WHAT YOU SHOULD DO
After finding the line with "Expand the Kho báu sidebar section", restate it and each remaining line of the material word for word, omitting every picture.

DATASET
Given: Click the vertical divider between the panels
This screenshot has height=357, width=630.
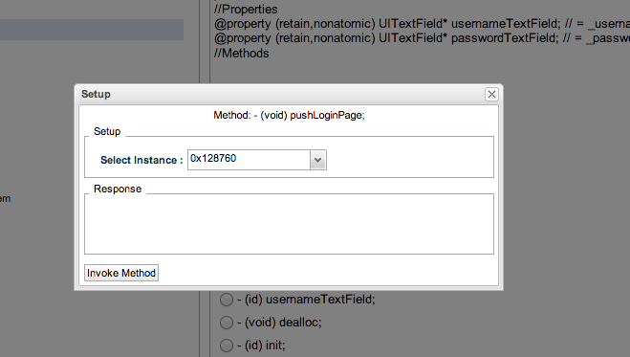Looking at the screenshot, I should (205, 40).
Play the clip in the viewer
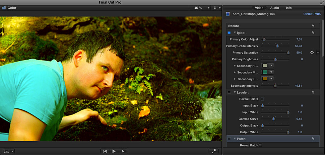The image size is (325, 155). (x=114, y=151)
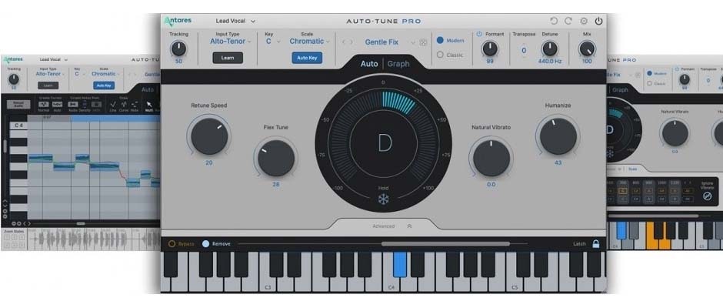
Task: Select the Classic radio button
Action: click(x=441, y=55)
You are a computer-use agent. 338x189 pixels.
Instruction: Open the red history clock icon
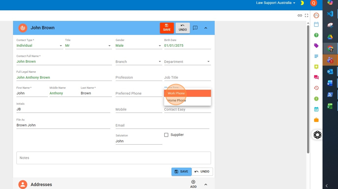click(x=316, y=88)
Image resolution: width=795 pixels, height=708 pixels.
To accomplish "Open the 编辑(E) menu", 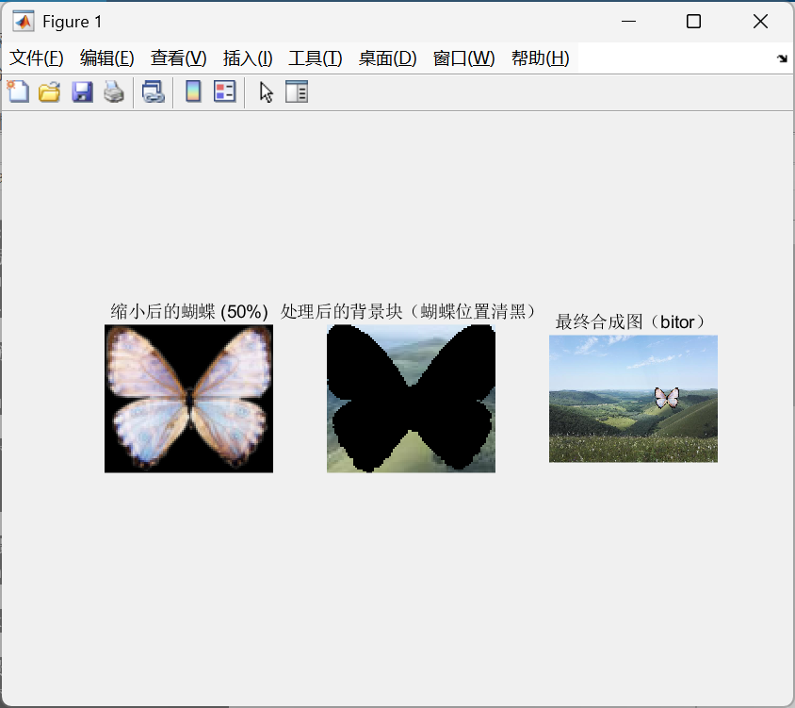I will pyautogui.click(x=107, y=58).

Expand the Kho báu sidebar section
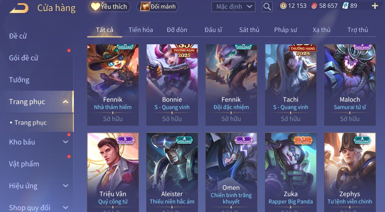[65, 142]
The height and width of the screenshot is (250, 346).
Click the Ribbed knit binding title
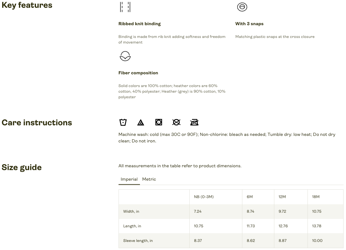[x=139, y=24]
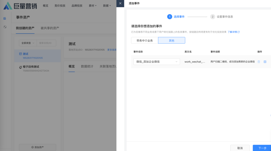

SOLVED PROBLEM
Expand the Kho báu sidebar section
[65, 142]
The height and width of the screenshot is (250, 346).
Click the Ribbed knit binding title
[x=139, y=24]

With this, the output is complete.